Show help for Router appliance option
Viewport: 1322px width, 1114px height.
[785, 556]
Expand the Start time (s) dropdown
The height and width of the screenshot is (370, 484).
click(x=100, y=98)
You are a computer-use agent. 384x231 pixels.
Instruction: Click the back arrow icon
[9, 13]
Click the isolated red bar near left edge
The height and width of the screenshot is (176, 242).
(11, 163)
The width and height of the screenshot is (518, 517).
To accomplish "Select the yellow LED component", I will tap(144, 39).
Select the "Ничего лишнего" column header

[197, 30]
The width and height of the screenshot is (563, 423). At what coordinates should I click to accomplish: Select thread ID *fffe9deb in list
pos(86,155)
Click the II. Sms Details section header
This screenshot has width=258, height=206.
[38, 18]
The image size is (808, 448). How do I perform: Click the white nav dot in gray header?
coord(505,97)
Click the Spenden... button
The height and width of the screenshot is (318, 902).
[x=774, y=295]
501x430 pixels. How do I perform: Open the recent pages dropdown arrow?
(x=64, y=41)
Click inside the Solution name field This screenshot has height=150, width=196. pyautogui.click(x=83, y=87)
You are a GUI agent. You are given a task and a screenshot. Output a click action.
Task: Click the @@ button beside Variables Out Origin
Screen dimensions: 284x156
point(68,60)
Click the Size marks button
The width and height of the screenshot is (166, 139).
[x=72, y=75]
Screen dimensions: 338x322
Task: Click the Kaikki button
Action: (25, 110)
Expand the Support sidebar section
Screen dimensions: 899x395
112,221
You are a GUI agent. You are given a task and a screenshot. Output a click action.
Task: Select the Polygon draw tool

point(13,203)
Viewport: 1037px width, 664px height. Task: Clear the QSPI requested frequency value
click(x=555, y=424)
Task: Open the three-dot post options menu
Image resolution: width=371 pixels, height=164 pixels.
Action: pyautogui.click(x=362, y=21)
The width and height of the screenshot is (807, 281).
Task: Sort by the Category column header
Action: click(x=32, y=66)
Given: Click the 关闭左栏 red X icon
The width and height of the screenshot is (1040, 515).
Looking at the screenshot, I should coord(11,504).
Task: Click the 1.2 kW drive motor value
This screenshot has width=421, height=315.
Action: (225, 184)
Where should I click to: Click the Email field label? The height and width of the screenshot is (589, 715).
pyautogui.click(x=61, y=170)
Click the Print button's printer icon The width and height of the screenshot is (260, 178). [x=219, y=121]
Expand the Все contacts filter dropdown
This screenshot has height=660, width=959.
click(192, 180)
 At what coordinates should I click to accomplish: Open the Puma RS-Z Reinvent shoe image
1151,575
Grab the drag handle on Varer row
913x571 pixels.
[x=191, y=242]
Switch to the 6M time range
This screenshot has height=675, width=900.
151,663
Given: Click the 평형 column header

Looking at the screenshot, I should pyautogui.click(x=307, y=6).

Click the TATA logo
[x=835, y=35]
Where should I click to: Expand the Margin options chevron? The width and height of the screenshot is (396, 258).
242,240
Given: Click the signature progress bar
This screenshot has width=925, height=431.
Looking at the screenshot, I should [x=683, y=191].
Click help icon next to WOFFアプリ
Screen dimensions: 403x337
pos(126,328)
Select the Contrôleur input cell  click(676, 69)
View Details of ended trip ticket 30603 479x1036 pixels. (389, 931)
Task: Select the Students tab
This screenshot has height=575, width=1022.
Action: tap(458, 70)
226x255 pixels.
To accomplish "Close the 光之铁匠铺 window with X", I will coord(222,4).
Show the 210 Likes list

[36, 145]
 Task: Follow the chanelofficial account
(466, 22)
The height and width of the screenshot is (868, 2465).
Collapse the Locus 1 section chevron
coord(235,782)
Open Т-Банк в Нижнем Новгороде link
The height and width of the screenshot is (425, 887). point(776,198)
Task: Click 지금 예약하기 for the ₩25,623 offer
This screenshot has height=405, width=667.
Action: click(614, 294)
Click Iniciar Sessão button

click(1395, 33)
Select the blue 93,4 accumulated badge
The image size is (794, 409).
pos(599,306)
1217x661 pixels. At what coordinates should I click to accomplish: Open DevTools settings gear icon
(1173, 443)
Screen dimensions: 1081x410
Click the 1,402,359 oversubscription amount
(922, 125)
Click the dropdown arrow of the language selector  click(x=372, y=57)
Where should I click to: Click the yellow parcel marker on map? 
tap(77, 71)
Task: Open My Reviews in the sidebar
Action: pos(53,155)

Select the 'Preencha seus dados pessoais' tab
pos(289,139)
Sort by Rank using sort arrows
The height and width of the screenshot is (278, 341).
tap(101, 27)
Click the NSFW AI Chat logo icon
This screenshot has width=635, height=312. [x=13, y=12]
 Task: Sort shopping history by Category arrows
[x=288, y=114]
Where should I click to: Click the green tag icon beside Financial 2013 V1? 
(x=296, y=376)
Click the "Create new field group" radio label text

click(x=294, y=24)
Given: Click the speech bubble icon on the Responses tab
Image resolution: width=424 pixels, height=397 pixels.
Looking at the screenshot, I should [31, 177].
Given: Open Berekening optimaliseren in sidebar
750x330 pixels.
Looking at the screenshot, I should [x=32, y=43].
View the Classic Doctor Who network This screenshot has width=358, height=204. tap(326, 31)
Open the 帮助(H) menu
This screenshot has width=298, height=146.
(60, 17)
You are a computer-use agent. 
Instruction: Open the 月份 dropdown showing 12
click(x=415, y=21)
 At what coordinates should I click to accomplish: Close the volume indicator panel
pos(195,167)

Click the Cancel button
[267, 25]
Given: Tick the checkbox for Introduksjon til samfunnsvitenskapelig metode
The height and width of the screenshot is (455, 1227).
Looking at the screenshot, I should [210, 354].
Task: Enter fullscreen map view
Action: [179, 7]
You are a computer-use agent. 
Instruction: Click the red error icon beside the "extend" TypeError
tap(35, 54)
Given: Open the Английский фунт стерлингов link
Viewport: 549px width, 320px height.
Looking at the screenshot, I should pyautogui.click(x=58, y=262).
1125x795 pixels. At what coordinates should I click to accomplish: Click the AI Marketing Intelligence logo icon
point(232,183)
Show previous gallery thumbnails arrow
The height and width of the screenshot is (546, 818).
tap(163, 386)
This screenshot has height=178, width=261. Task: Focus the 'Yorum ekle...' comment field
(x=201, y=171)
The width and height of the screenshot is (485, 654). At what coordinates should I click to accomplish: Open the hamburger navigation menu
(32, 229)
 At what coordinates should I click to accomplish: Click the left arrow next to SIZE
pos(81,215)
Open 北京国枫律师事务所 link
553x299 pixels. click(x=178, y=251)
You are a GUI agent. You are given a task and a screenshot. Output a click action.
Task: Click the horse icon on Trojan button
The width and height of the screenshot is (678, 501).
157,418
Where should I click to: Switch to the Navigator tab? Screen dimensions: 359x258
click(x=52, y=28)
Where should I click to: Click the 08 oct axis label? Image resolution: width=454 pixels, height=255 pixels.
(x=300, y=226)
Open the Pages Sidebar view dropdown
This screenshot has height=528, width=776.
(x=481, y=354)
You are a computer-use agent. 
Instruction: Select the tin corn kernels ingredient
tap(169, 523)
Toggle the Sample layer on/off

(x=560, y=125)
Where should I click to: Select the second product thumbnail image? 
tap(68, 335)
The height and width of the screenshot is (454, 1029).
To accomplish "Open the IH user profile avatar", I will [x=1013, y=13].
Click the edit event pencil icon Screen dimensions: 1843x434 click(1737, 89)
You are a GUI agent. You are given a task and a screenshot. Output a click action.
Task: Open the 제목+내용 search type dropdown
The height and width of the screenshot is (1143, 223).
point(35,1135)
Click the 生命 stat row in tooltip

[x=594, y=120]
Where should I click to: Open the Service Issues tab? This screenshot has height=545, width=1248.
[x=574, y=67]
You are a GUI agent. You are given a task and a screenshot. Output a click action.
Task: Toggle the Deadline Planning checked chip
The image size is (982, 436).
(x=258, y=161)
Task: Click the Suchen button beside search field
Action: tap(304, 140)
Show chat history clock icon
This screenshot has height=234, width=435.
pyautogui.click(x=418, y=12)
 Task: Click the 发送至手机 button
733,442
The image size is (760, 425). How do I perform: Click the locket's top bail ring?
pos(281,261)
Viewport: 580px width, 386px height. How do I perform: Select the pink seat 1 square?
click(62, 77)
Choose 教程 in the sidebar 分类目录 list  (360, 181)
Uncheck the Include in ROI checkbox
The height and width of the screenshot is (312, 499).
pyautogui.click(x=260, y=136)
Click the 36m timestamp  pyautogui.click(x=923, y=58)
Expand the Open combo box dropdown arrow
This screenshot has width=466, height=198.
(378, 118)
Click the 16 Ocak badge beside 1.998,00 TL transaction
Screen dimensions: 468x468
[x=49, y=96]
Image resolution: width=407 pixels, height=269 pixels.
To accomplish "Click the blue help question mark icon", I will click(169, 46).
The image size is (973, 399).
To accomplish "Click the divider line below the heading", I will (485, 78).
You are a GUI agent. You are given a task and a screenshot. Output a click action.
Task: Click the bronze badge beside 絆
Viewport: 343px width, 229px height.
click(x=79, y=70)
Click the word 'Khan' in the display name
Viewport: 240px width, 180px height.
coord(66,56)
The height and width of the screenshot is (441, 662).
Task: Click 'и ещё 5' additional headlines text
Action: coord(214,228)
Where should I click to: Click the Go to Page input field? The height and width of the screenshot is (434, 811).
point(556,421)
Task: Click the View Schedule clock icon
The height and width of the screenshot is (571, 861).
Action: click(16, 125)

> [Your instructions] The answer must consist solely of the lines from the first line of the data to the line holding "Click inside the", each given again exactly.

> [Answer to the problem]
Show help for Router appliance option
Viewport: 1322px width, 1114px height.
[785, 556]
Expand the Start time (s) dropdown
The height and width of the screenshot is (370, 484).
click(x=100, y=98)
You are a computer-use agent. 384x231 pixels.
Instruction: Click the back arrow icon
[9, 13]
Click the isolated red bar near left edge
The height and width of the screenshot is (176, 242).
(11, 163)
The width and height of the screenshot is (518, 517).
To accomplish "Select the yellow LED component", I will tap(144, 39).
Select the "Ничего лишнего" column header

[197, 30]
The width and height of the screenshot is (563, 423). At what coordinates should I click to accomplish: Select thread ID *fffe9deb in list
pos(86,155)
Click the II. Sms Details section header
This screenshot has width=258, height=206.
[38, 18]
The image size is (808, 448). How do I perform: Click the white nav dot in gray header?
coord(505,97)
Click the Spenden... button
The height and width of the screenshot is (318, 902).
[x=774, y=295]
501x430 pixels. How do I perform: Open the recent pages dropdown arrow?
(x=64, y=41)
Click inside the Solution name field This screenshot has height=150, width=196. pyautogui.click(x=83, y=87)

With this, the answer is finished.